>Doing other people's songs just doesn't have the same stigma in country
>(though maybe it does these days <g>) as in some other fields; why, as late
>as his Philadelphia live album, Merle Haggard was doing impressions of other
>artists (Johnny Cash, Hank Snow, Marty Robbins, Buck Owens)....
>Anyhow, this Thompson stuff is great; I've got the Radio Broadcasts, and I'm
>going to grab Brazos ASAP. Thanks, Dina.
>Jon Weisberger
Yeah that disc sounds good, Dina..
I'm just thinkin though, Jon, that at the time of these live Hank
Thompson cuts, there was less stigma about doing hits in most fields.
Certainly pop singers would almost automatically do current hits in their
live shows...and this was the era of "Your Hit Parade" as a TV hit, with
the show's cast doing other people's pop hits every week. R&B artists
certainly did this too...and even eraly rockers.

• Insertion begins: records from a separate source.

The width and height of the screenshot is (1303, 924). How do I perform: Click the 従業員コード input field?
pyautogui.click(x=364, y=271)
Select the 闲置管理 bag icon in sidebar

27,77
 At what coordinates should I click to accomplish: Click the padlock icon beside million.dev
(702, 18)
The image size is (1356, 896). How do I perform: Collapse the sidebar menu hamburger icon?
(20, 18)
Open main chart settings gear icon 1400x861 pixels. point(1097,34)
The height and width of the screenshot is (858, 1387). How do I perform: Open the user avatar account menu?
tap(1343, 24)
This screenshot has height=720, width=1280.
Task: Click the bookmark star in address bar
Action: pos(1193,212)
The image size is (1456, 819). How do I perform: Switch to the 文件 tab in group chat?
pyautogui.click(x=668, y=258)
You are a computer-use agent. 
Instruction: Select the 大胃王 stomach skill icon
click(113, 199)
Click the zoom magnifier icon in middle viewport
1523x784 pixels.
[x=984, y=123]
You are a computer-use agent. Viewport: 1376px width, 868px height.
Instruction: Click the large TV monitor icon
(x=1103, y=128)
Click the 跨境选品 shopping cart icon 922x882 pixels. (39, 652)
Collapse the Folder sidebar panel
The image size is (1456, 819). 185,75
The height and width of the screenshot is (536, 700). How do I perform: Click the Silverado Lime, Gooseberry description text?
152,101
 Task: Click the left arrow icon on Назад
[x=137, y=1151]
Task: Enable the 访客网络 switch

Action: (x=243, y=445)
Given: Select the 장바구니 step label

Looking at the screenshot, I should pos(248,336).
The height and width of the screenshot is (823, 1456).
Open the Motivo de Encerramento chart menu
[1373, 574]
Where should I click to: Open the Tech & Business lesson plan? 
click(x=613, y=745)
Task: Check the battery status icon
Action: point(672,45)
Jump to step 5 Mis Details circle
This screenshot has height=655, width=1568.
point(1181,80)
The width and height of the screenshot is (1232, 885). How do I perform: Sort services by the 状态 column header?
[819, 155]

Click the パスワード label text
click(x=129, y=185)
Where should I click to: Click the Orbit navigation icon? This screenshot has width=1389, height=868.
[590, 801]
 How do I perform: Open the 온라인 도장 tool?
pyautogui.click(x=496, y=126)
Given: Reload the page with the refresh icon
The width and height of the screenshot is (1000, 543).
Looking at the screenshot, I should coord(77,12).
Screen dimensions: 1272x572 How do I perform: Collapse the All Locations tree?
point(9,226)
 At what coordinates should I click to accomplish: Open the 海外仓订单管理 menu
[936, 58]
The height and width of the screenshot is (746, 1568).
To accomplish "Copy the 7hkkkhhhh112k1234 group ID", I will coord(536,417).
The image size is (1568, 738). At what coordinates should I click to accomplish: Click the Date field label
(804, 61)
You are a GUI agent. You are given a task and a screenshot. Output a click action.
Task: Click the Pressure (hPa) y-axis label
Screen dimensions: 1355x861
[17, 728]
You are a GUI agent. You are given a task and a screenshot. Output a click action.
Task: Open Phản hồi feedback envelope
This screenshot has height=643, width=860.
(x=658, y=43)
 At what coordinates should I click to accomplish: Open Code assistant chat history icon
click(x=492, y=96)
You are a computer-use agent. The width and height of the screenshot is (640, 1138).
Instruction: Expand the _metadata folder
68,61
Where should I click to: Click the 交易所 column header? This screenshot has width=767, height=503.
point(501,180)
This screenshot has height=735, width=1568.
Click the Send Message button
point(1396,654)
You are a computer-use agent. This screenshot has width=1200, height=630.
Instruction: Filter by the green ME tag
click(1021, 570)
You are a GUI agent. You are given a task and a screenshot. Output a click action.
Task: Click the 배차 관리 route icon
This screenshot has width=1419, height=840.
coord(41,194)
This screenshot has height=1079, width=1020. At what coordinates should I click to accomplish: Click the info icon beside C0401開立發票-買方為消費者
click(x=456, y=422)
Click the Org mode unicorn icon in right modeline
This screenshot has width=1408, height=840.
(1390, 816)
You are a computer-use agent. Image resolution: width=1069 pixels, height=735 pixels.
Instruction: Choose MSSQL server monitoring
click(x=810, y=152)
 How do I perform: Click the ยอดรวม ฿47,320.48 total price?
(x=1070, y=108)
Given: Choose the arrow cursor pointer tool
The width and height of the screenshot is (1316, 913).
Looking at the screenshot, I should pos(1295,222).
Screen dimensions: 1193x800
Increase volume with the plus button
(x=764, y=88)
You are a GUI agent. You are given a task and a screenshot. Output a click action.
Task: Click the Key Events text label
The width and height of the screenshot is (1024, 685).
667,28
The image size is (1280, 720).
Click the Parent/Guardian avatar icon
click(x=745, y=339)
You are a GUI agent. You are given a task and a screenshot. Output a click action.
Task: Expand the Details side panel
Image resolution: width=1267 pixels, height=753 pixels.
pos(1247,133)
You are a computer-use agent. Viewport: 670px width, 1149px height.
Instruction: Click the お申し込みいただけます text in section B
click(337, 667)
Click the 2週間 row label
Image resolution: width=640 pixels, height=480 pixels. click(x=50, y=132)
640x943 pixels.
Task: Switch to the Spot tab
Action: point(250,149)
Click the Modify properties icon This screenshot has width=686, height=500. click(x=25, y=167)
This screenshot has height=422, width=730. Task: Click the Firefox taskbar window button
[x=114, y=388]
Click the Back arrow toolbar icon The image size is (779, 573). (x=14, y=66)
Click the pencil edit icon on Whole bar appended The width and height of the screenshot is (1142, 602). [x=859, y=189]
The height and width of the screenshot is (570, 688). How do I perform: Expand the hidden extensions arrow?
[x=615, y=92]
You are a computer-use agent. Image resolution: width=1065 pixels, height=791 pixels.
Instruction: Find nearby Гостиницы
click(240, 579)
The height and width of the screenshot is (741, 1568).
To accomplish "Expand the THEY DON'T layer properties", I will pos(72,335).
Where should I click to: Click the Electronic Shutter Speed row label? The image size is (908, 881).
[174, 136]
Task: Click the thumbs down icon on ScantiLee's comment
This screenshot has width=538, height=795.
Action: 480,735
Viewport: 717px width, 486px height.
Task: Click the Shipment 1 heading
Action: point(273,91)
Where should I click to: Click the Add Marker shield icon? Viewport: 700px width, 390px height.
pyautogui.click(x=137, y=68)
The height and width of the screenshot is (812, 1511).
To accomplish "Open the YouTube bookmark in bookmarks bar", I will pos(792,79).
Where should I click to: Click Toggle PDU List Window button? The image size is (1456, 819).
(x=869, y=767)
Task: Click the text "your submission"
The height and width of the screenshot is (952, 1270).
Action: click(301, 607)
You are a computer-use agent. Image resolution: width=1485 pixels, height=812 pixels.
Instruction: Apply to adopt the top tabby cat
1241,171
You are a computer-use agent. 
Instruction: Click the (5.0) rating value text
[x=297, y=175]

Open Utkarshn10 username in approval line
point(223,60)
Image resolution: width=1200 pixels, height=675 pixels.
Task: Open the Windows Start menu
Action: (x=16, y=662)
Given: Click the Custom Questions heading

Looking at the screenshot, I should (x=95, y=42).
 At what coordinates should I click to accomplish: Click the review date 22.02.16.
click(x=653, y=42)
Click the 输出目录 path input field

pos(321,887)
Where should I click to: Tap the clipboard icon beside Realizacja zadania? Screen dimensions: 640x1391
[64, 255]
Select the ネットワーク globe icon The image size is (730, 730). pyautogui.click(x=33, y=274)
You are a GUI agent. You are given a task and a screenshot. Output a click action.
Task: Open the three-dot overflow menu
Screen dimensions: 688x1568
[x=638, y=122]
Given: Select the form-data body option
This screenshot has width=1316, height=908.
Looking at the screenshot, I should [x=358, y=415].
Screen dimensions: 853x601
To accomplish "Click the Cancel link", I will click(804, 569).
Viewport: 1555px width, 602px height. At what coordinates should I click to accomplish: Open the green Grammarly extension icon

(They wouldn't even have been THOUGHT of as covers, would they! Covers
still meant deliberately stepping on somebody else's record release to grab
some bucks off the same number, certainly not performing them, which I know
you know)..
So, as this sort of very public fan of some singers who write and writers
who sing, and somebody who, back when I did it, wrote in the rock press, I
just wanna say--I love versions of songs done by others whos style we know
too. And they don't even have to be drunk as Bottle Rockets to do it!